**WORK TASK**
From the Studio 35 account below, extract word for word the portion that opens with the words containing "Yes, this is" and closes with "join the party.".

**PROVIDED PASSAGE**
....
The night that Rocky was born was 38 years ago and I was there to witness the birth of this very buff baby. I was only born 20 years ago, so all I had to do was take a jump to the left, a step to the right, put my hands on my hips, bring my knees in tight, and pelvic thrust my way into a time warp. I arrived at my desired time warp destination I found myself to be a little disoriented from the trip. At Studio 35, there was no where to park my car, so I circled around the theater, and on my first right turn I saw two people staring at me from the side of the building, understandably, I sped up the car and quickly made my way around the building. I then parked on the left side of Studio 35 and texted James for help. James was my backstage ticket for the night because he plays the character Dr. Frank-n-Furter in the show. (see his life as an actor interview here.)
Ok as long as there are no creepy people staring at me this time. They were probably just actors anyway.
Yes, this is the perfect spot! It’s got the brightest street lamp and the house with the lights on!
BING! The show is starting without me!
When I reached the box office, I politely said that James would be here any second. The ticket attendant nodded and let me wait. Shortly after, James swung open the door with my ticket in his hand. I looked up at him and noticed black eye shadow all the way up to his eyebrows plus a broad smile of red lipstick. He handed me my ticket and told me not to lose it, and then welcomed me inside to join the party.
....
**DATA**
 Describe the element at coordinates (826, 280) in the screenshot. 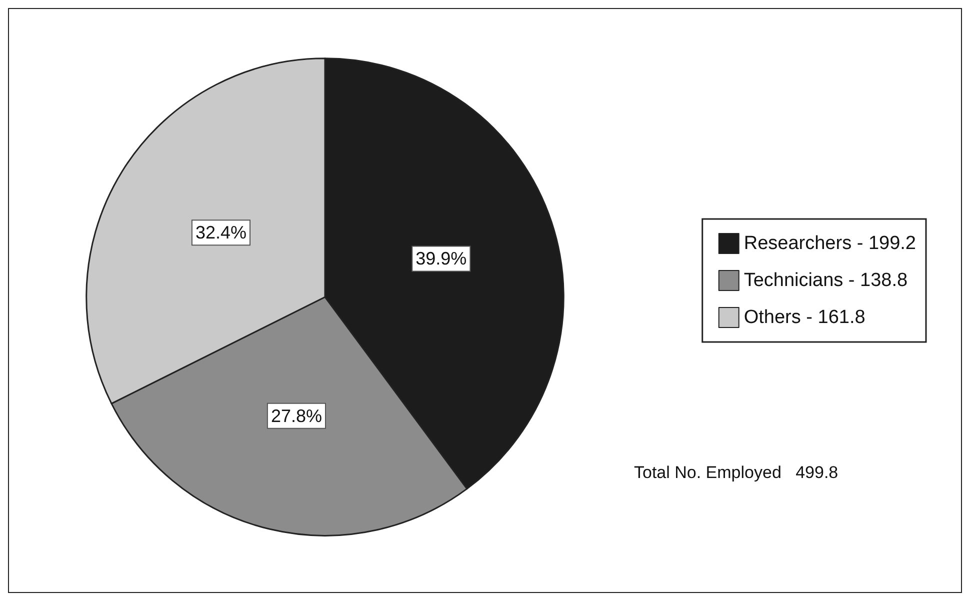

I see `legend-label: Technicians - 138.8` at that location.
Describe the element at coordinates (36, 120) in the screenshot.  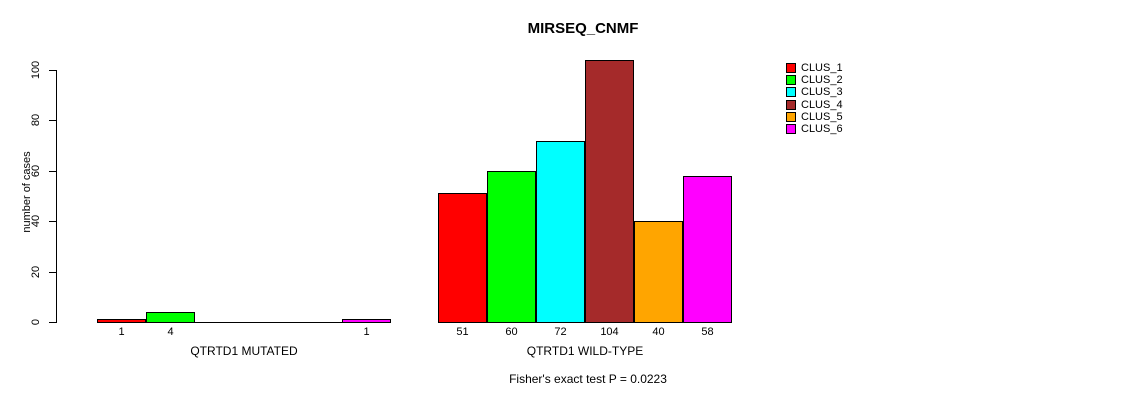
I see `y-tick-label: 80` at that location.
....
**SOLUTION FOR THIS EXERCISE**
Yes, this is the perfect spot! It’s got the brightest street lamp and the house with the lights on!
BING! The show is starting without me!
When I reached the box office, I politely said that James would be here any second. The ticket attendant nodded and let me wait. Shortly after, James swung open the door with my ticket in his hand. I looked up at him and noticed black eye shadow all the way up to his eyebrows plus a broad smile of red lipstick. He handed me my ticket and told me not to lose it, and then welcomed me inside to join the party.